As far as I can tell, there is nothing like this on the market at the moment and DuckDB has found its unique niche i.e. dependency-free, embedded datastore for processing OLAP-style, relational data with speed and ease.

Also, if you’re interested in what motivated the founders of DuckDB to create it and a high-level system overview, there is a really good talk published by the CMU Database Group on YouTube (see video below).

Performance Analysis

If you follow database trends, ClickHouse is emerging as the go-to, open-source darling of on-prem and cloud OLAP-style data processing engine. I’m yet to get my hands on it and take it for a spin but I feel it would be unfair to compare it to DuckDB as they are intended for different crowd and applications. Both are open-source, column-oriented, OLAP databases but while Clickhouse is targeting distributed, enterprise-grade, big data workloads, DuckDB was developed primarely to bridge the gap between locally deployed databases and data science, dealing with small-to-medium data volumes. As such, in this post I will not compare individual RDBMSs and only outline how to load TPC-DS benchmark data and run SQL queries to look at DuckDB analytical workload performance.

> Data extracted from a collection
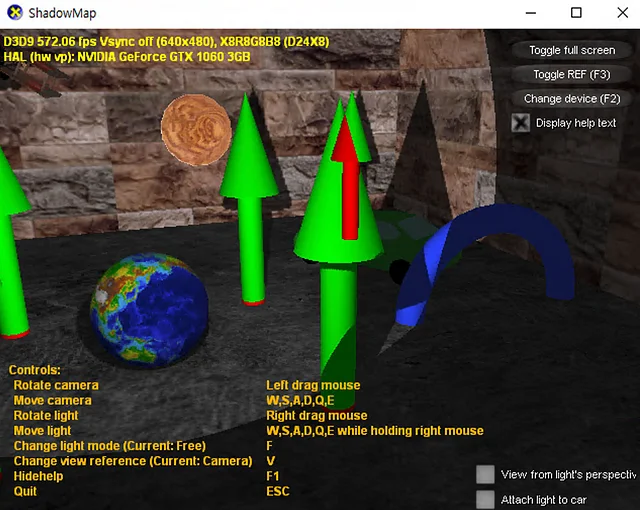Click the black wheel of the green car
640x510 pixels.
click(x=400, y=270)
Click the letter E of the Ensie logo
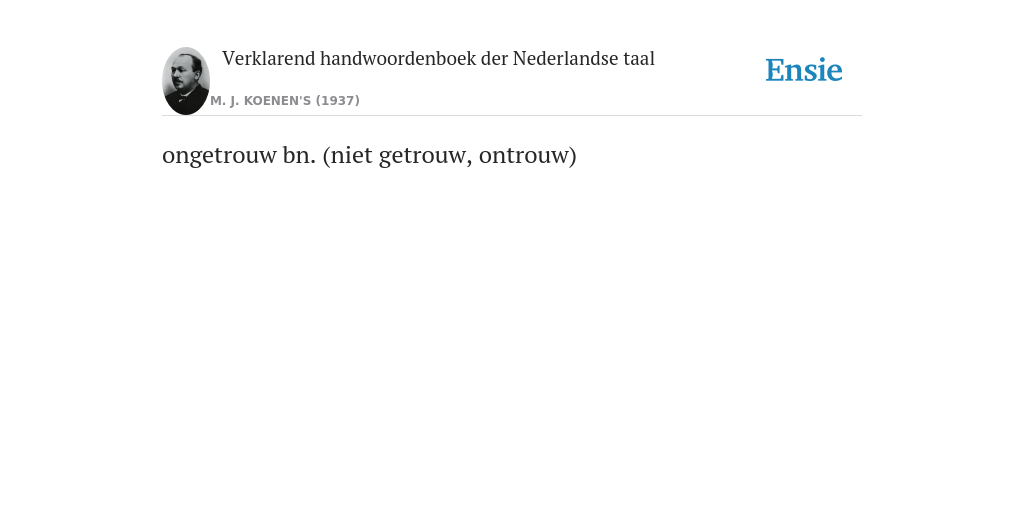Screen dimensions: 1024x512 [775, 71]
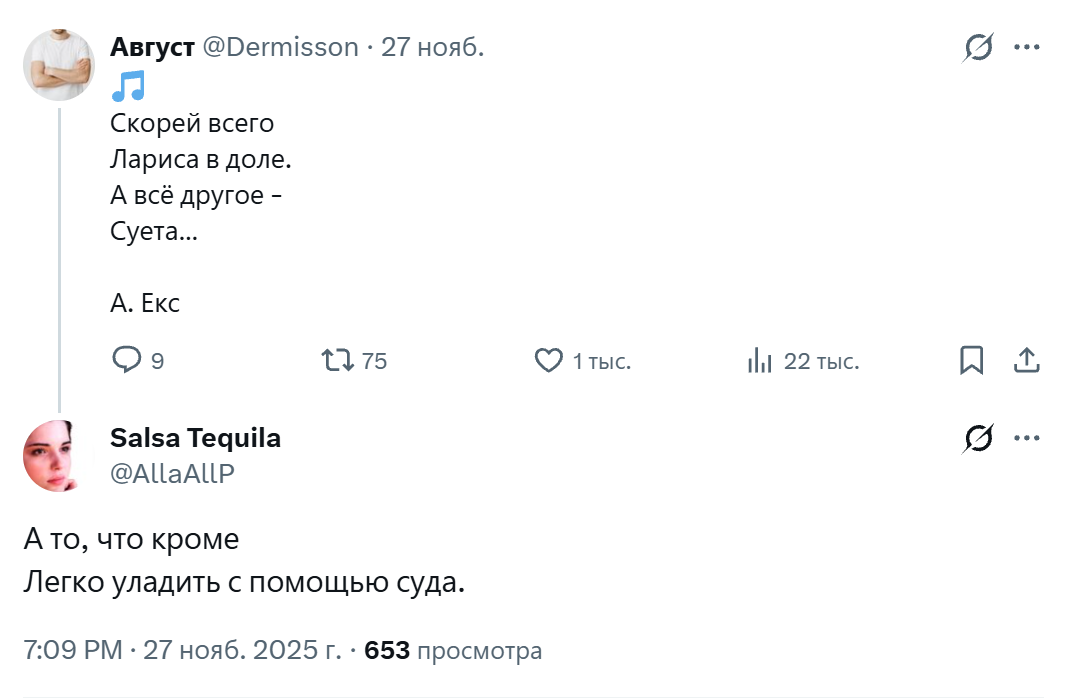Click the 27 нояб. date on Август's post
The width and height of the screenshot is (1072, 698).
[x=433, y=47]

> Complete the following
1. According to the DuckDB excerpt, what kind of workloads is ClickHouse targeting?
2. Decide whether each statement agrees with the DuckDB excerpt. Answer yes or no for each, and quote the deciding words. (a) DuckDB and ClickHouse are both column-oriented databases. (b) The author has already tried out ClickHouse. (c) The post compares individual RDBMSs.
3. In the DuckDB excerpt, start at the words "As far as I" and end after "speed and ease.". Write that part out again with "speed and ease" swapped for "speed and simplicity".
The lines above are separate material and have no connection to the DuckDB excerpt.

> Responses
1. Distributed, enterprise-grade, big data workloads.

2.
(a) Yes: "Both are open-source, column-oriented, OLAP databases"
(b) No: "I’m yet to get my hands on it and take it for a spin"
(c) No: "in this post I will not compare individual RDBMSs"

3.
As far as I can tell, there is nothing like this on the market at the moment and DuckDB has found its unique niche i.e. dependency-free, embedded datastore for processing OLAP-style, relational data with speed and simplicity.